Your instructions
Copy the data lines between the one containing "will click(x=270, y=25)." and the one containing "Click the Penjamin", inclusive, with every character unchanged.

Item position entries:
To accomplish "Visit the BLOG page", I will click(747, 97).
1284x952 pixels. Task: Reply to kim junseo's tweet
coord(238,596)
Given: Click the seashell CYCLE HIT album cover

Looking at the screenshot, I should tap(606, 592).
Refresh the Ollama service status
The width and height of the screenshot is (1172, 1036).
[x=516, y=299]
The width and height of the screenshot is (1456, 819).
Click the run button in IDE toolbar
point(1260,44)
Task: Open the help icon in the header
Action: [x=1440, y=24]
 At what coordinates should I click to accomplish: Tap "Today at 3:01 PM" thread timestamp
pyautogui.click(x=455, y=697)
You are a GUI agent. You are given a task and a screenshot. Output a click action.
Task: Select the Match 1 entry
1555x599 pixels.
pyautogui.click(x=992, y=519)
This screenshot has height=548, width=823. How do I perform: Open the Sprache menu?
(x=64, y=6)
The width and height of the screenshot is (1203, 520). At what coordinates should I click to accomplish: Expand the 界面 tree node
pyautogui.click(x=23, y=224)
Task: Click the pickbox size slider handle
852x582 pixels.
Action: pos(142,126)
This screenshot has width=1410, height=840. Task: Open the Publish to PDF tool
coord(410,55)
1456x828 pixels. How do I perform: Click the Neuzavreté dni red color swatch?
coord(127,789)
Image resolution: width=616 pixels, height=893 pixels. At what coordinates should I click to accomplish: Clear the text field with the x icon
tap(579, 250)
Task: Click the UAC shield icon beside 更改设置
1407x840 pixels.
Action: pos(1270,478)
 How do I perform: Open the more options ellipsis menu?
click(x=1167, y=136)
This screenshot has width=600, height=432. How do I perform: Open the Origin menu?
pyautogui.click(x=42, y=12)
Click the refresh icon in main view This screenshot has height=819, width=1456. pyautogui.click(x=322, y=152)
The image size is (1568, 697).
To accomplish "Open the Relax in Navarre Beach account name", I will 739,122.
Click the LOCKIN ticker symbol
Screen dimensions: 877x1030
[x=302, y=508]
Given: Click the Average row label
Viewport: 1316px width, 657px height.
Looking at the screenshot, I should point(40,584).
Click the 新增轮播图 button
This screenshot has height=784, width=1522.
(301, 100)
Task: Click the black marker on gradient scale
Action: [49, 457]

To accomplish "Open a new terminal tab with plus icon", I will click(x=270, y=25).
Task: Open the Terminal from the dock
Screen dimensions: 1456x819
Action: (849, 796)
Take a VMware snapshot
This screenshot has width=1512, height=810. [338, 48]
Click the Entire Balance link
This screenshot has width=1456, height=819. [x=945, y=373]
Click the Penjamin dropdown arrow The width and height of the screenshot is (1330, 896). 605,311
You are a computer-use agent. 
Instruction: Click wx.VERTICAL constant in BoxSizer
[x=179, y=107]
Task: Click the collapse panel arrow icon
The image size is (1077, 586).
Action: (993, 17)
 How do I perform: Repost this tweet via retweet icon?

Full answer
To accomplish "Open a new terminal tab with plus icon", I will click(x=270, y=25).
Task: Open the Terminal from the dock
Screen dimensions: 1456x819
Action: (849, 796)
Take a VMware snapshot
This screenshot has width=1512, height=810. [338, 48]
Click the Entire Balance link
This screenshot has width=1456, height=819. [x=945, y=373]
Click the Penjamin dropdown arrow The width and height of the screenshot is (1330, 896). 605,311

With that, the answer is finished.